**Work instructions:**
Nothing in the records may be left out or reworded; return them exactly.

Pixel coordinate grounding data
::::::

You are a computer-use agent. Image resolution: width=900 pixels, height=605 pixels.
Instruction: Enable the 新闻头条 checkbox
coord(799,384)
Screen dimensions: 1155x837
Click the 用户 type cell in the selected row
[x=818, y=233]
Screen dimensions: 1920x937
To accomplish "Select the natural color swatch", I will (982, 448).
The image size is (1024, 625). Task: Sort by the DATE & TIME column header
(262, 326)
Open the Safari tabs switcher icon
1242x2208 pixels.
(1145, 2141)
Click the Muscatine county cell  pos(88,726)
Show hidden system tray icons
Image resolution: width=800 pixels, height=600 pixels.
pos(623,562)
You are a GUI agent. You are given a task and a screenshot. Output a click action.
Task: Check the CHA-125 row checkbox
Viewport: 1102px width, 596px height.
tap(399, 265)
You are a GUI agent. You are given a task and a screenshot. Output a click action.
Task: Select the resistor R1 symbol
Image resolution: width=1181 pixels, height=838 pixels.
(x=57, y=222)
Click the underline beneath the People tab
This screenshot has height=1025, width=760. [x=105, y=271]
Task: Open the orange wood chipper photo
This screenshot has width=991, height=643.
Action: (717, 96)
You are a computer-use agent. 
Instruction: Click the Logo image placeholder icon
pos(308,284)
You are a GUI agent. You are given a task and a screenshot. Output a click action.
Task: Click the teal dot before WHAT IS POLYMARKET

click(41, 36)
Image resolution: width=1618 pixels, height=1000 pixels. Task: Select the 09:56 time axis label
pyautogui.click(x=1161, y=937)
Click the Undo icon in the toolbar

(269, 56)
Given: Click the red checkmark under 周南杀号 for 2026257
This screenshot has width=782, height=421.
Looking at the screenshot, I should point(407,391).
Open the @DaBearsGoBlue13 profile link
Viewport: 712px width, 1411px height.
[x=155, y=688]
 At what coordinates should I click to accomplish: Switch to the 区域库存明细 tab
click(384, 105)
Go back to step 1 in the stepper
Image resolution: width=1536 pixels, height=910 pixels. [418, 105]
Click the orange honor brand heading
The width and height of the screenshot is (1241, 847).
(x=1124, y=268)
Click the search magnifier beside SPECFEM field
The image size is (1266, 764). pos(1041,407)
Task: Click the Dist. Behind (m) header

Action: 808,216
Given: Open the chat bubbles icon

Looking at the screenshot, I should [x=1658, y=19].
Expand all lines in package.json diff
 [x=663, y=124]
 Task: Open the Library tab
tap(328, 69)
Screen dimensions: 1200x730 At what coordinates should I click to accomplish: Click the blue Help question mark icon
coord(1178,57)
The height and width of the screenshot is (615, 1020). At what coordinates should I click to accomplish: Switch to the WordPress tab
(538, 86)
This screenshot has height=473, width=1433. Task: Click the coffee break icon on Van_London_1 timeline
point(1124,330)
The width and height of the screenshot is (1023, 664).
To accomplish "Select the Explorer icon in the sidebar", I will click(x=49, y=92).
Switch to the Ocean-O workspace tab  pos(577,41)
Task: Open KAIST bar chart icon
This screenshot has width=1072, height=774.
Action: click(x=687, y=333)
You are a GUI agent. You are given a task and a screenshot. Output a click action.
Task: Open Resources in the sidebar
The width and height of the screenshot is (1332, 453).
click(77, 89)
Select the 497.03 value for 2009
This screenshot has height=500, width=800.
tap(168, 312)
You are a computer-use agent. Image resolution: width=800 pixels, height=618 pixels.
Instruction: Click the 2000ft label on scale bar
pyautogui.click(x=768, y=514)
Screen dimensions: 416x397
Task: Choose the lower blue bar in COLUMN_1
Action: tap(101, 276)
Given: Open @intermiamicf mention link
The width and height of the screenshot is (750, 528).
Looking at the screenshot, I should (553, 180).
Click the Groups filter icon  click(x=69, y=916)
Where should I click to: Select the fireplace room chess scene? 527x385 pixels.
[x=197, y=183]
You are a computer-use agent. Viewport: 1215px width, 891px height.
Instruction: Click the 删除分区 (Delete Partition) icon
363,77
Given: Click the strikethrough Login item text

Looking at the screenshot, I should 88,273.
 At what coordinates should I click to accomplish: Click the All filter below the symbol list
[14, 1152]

::::::

**Answer section:**
You are a computer-use agent. Image resolution: width=900 pixels, height=605 pixels.
Instruction: Enable the 新闻头条 checkbox
coord(799,384)
Screen dimensions: 1155x837
Click the 用户 type cell in the selected row
[x=818, y=233]
Screen dimensions: 1920x937
To accomplish "Select the natural color swatch", I will (982, 448).
The image size is (1024, 625). Task: Sort by the DATE & TIME column header
(262, 326)
Open the Safari tabs switcher icon
1242x2208 pixels.
(1145, 2141)
Click the Muscatine county cell  pos(88,726)
Show hidden system tray icons
Image resolution: width=800 pixels, height=600 pixels.
pos(623,562)
You are a GUI agent. You are given a task and a screenshot. Output a click action.
Task: Check the CHA-125 row checkbox
Viewport: 1102px width, 596px height.
tap(399, 265)
You are a GUI agent. You are given a task and a screenshot. Output a click action.
Task: Select the resistor R1 symbol
Image resolution: width=1181 pixels, height=838 pixels.
(x=57, y=222)
Click the underline beneath the People tab
This screenshot has height=1025, width=760. [x=105, y=271]
Task: Open the orange wood chipper photo
This screenshot has width=991, height=643.
Action: (717, 96)
You are a computer-use agent. 
Instruction: Click the Logo image placeholder icon
pos(308,284)
You are a GUI agent. You are given a task and a screenshot. Output a click action.
Task: Click the teal dot before WHAT IS POLYMARKET

click(41, 36)
Image resolution: width=1618 pixels, height=1000 pixels. Task: Select the 09:56 time axis label
pyautogui.click(x=1161, y=937)
Click the Undo icon in the toolbar

(269, 56)
Given: Click the red checkmark under 周南杀号 for 2026257
This screenshot has width=782, height=421.
Looking at the screenshot, I should point(407,391).
Open the @DaBearsGoBlue13 profile link
Viewport: 712px width, 1411px height.
[x=155, y=688]
 At what coordinates should I click to accomplish: Switch to the 区域库存明细 tab
click(384, 105)
Go back to step 1 in the stepper
Image resolution: width=1536 pixels, height=910 pixels. [418, 105]
Click the orange honor brand heading
The width and height of the screenshot is (1241, 847).
(x=1124, y=268)
Click the search magnifier beside SPECFEM field
The image size is (1266, 764). pos(1041,407)
Task: Click the Dist. Behind (m) header

Action: 808,216
Given: Open the chat bubbles icon

Looking at the screenshot, I should [x=1658, y=19].
Expand all lines in package.json diff
 [x=663, y=124]
 Task: Open the Library tab
tap(328, 69)
Screen dimensions: 1200x730 At what coordinates should I click to accomplish: Click the blue Help question mark icon
coord(1178,57)
The height and width of the screenshot is (615, 1020). At what coordinates should I click to accomplish: Switch to the WordPress tab
(538, 86)
This screenshot has height=473, width=1433. Task: Click the coffee break icon on Van_London_1 timeline
point(1124,330)
The width and height of the screenshot is (1023, 664).
To accomplish "Select the Explorer icon in the sidebar", I will click(x=49, y=92).
Switch to the Ocean-O workspace tab  pos(577,41)
Task: Open KAIST bar chart icon
This screenshot has width=1072, height=774.
Action: click(x=687, y=333)
You are a GUI agent. You are given a task and a screenshot. Output a click action.
Task: Open Resources in the sidebar
The width and height of the screenshot is (1332, 453).
click(77, 89)
Select the 497.03 value for 2009
This screenshot has height=500, width=800.
tap(168, 312)
You are a computer-use agent. Image resolution: width=800 pixels, height=618 pixels.
Instruction: Click the 2000ft label on scale bar
pyautogui.click(x=768, y=514)
Screen dimensions: 416x397
Task: Choose the lower blue bar in COLUMN_1
Action: tap(101, 276)
Given: Open @intermiamicf mention link
The width and height of the screenshot is (750, 528).
Looking at the screenshot, I should (553, 180).
Click the Groups filter icon  click(x=69, y=916)
Where should I click to: Select the fireplace room chess scene? 527x385 pixels.
[x=197, y=183]
You are a computer-use agent. Viewport: 1215px width, 891px height.
Instruction: Click the 删除分区 (Delete Partition) icon
363,77
Given: Click the strikethrough Login item text

Looking at the screenshot, I should 88,273.
 At what coordinates should I click to accomplish: Click the All filter below the symbol list
[14, 1152]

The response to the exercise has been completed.